Afghanistan under Taliban rule has once again become a haven for terrorism, according to a growing number of global and regional powers.Recent statements from Russia, China, Iran, the United Nations (UN), the Shanghai Cooperation Organisation (SCO), and Central Asian states confirm that terrorist groups such as ISIS, al-Qaeda, and the Tehrik-e-Taliban Pakistan (TTP) are operating freely from Afghan soil.
These warnings reflect a serious global concern: the Taliban regime has failed to prevent Afghanistan from turning into a hub for transnational terrorist organizations.
Joint Quadrilateral Statement: Russia, China, Iran – September 2025
In September 2025, a Joint Quadrilateral Statement by Russia, China, and Iran declared that ISIS, al-Qaeda, the Pakistani Taliban, and Jaish al-Adl continue to use Afghanistan as a base of operations.
The statement, issued during the UN General Assembly session, called for urgent regional cooperation to counter the spread of terrorism, radicalism, and drug trafficking emanating from Afghanistan.
Moscow Format Consultations: Deepening Regional Concerns
During the Moscow Format Talks in October 2025, regional states including Russia and Central Asian nations expressed alarm over the presence of ISIS-Khorasan, al-Qaeda, and the TTP inside Afghanistan.
Participants urged the Taliban to ensure Afghan soil is not used to threaten neighboring countries, warning that the instability could easily spill across borders and export radicalism into Central Asia.
SCO and Chinese Warnings
At the Shanghai Cooperation Organisation (SCO) summit in China, member states once again pressed the Taliban to stop terrorist financing and training activities within Afghanistan.
The joint declaration noted that Afghanistan’s political isolation and weak governance have made it a breeding ground for militancy, directly endangering regional peace and major connectivity projects.
Lavrov’s Statement: “Thousands of Fighters Inside Afghanistan”
In August 2025, Russian Foreign Minister Sergey Lavrov stated that “thousands of ISIS and other fighters are based inside Afghanistan.”
He warned that this situation represents a long-term threat to regional stability and underscores the Taliban’s failure to dismantle militant sanctuaries.
UN Report: ISIS-K Expanding Beyond Afghanistan
A United Nations report released in August 2025 described ISIS-Khorasan (ISIS-K) as the “greatest extraregional terrorist threat.”
The report confirmed that ISIS-K runs training camps inside Afghanistan and is expanding recruitment networks across Central Asia and Europe, planning attacks while avoiding direct confrontation with the Taliban.
CSTO: Northern Afghanistan Becoming a Hotbed
The Collective Security Treaty Organization (CSTO), in its October 2025 session, warned that extremist concentrations in northern Afghanistan have become a source of regional instability.

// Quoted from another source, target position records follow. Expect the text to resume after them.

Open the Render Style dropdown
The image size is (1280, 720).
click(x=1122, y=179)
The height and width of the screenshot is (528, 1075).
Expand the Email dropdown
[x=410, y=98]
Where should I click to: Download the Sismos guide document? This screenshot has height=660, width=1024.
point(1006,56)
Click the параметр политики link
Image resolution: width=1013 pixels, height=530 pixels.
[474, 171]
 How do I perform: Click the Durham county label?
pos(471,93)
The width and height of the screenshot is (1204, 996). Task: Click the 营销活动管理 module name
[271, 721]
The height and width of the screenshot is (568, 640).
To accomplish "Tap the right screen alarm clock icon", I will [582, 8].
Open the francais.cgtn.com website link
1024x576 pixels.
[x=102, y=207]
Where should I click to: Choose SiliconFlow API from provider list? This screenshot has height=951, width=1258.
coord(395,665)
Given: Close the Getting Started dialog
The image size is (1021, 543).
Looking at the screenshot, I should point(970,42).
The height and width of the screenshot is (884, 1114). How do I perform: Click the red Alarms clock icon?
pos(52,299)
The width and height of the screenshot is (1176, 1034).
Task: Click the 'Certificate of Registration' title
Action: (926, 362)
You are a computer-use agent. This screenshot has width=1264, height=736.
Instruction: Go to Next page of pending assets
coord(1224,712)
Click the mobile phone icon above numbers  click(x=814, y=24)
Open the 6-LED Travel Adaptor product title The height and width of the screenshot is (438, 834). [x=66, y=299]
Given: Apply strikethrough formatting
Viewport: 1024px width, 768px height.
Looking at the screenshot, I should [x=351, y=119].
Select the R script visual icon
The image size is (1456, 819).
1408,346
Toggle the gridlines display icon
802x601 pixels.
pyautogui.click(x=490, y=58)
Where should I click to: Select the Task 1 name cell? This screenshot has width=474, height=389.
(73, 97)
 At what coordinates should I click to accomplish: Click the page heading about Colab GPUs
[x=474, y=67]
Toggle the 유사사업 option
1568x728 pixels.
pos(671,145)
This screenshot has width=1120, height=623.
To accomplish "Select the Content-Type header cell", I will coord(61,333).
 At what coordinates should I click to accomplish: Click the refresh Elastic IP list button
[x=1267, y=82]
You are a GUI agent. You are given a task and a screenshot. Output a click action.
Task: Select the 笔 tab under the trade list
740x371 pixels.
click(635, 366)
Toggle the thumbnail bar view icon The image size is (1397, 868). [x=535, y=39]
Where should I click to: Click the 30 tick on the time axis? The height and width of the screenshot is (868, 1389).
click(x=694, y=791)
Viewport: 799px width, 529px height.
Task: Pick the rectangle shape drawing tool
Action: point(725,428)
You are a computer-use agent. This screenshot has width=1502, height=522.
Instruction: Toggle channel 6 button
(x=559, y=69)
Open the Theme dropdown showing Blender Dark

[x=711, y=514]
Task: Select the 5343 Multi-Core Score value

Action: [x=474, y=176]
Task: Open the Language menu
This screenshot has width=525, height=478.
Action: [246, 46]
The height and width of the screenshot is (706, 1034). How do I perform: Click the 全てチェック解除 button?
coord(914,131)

Tajikistan and Uzbekistan have since increased border security amid fears of cross-border militant infiltration.
Global Consensus
What was once seen as political rhetoric has now turned into a global consensus.
Major powers with competing interests — from the West to Russia, China, and Iran — now agree that Afghanistan under Taliban control is hosting transnational terrorist groups.
The Taliban’s promises to prevent the use of Afghan soil against others have largely gone unfulfilled.
The country’s ungoverned spaces and lack of accountability have created the same conditions that existed before 2001 — a time when Afghanistan served as a launchpad for global terrorism.
For the international community, the challenge is strategic, not just military:
How to contain a threat that is operating from within a state that remains unrecognized yet strategically central to South and Central Asia.
Until the Taliban demonstrate credible action against these groups, Afghanistan will remain — as the evidence now shows — a haven for terrorism in the heart of Asia.
Editor’s Note
This analysis connects with Pakistan’s recent Foreign Office statement following the Istanbul talks (November 2025), where Islamabad urged the Afghan Taliban to act decisively against groups like TTP and BLA operating from Afghan territory.
The growing regional consensus underscores a shared reality: without coordinated counter-terrorism efforts, the Afghan threat matrix may once again destabilize the broader South and Central Asian region.